The immediate question for the justices is whether a federal law aimed primarily at white-collar crime, the Sarbanes-Oxley Act of 2002, can be used to prosecute members of the mob who stormed the Capitol, including the defendant in the case, Joseph W. Fischer, a former Pennsylvania police officer. More than 300 people have been prosecuted under the law, which makes it a crime to obstruct an official proceeding.
The immediate purpose of the law, enacted in the wake of the collapse of Enron, fits uneasily with the prosecutions arising from the violent riot that forced a halt to the constitutionally required congressional count of electoral ballots. But its language is broad, and prosecutors say its plain terms cover Mr. Fischer’s conduct.
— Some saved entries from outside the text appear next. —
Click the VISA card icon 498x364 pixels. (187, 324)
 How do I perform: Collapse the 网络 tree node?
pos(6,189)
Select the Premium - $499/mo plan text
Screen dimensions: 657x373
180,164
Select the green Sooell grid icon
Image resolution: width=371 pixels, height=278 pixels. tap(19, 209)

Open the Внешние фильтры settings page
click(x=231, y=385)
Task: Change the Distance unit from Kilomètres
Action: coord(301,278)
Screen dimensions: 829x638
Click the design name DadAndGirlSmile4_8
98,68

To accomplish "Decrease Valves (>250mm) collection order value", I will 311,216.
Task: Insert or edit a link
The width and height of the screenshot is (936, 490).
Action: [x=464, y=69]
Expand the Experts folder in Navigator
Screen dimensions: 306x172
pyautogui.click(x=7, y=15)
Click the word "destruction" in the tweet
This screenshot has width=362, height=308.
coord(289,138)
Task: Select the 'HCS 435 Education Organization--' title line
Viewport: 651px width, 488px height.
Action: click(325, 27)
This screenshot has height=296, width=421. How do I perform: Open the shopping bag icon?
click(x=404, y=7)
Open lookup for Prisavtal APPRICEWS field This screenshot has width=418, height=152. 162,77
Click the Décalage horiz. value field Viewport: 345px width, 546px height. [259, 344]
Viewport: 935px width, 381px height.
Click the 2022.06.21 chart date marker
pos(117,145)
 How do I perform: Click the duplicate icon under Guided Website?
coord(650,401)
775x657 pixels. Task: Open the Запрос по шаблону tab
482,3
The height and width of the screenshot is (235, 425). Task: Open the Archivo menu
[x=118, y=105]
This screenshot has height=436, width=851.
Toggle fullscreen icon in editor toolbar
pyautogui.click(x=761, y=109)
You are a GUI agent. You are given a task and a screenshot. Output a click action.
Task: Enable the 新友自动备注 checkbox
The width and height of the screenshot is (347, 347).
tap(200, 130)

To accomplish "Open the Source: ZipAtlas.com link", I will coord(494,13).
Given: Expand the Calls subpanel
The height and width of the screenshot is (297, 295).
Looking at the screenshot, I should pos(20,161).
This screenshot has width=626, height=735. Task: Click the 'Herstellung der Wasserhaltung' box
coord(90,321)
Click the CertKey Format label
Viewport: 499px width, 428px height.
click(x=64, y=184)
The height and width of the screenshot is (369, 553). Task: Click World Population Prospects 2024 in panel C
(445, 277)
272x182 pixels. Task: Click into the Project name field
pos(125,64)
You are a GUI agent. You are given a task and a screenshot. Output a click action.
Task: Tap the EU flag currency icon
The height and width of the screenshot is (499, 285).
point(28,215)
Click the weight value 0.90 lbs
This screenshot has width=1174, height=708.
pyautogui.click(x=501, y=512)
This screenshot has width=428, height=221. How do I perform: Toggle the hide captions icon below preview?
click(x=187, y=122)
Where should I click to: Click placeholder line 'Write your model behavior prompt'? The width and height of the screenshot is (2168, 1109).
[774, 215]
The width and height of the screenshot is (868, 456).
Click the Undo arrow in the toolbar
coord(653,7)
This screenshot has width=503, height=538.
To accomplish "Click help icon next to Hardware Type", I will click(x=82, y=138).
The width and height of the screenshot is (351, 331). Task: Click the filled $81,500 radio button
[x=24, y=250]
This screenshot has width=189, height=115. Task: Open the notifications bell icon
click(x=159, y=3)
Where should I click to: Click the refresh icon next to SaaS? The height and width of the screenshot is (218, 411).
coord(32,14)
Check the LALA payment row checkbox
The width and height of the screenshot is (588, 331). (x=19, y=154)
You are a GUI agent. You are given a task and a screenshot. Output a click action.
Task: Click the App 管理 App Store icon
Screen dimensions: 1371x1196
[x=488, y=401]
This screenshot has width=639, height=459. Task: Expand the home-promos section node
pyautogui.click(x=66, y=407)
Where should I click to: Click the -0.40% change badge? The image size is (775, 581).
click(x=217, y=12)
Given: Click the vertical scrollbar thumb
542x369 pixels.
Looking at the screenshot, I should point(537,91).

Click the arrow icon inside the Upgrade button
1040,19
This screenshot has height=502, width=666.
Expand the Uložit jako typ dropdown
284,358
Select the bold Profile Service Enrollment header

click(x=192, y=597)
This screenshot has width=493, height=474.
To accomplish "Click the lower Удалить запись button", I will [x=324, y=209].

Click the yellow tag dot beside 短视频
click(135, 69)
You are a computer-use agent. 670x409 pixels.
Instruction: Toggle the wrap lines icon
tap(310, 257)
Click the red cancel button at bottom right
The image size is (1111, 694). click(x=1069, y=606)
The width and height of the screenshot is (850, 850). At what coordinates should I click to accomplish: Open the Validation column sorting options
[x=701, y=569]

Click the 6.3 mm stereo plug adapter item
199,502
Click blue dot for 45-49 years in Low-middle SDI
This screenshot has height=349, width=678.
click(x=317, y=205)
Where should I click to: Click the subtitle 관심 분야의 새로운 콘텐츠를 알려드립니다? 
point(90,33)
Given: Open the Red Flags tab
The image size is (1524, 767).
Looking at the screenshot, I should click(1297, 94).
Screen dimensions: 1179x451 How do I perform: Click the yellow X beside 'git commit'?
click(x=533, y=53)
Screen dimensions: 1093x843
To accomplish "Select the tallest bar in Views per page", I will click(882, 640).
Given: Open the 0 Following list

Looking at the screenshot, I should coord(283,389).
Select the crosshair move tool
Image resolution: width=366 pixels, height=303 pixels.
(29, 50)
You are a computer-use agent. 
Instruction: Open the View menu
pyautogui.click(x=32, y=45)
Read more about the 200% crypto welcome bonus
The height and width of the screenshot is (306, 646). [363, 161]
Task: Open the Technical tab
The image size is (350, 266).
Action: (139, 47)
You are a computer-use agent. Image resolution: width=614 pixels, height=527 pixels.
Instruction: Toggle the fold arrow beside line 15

Mr. Trump is not involved in the case, but he could benefit from a ruling in Mr. Fischer’s favor. If the Supreme Court rules that what Mr. Fischer is accused of having done is not covered by the 2002 law, Mr. Trump will doubtless argue that the law does not apply to his actions either.
Even if he succeeds, though, he will still face two other charges not at issue in Mr. Fischer’s appeal: conspiracy to defraud the United States and conspiracy to interfere with constitutional rights.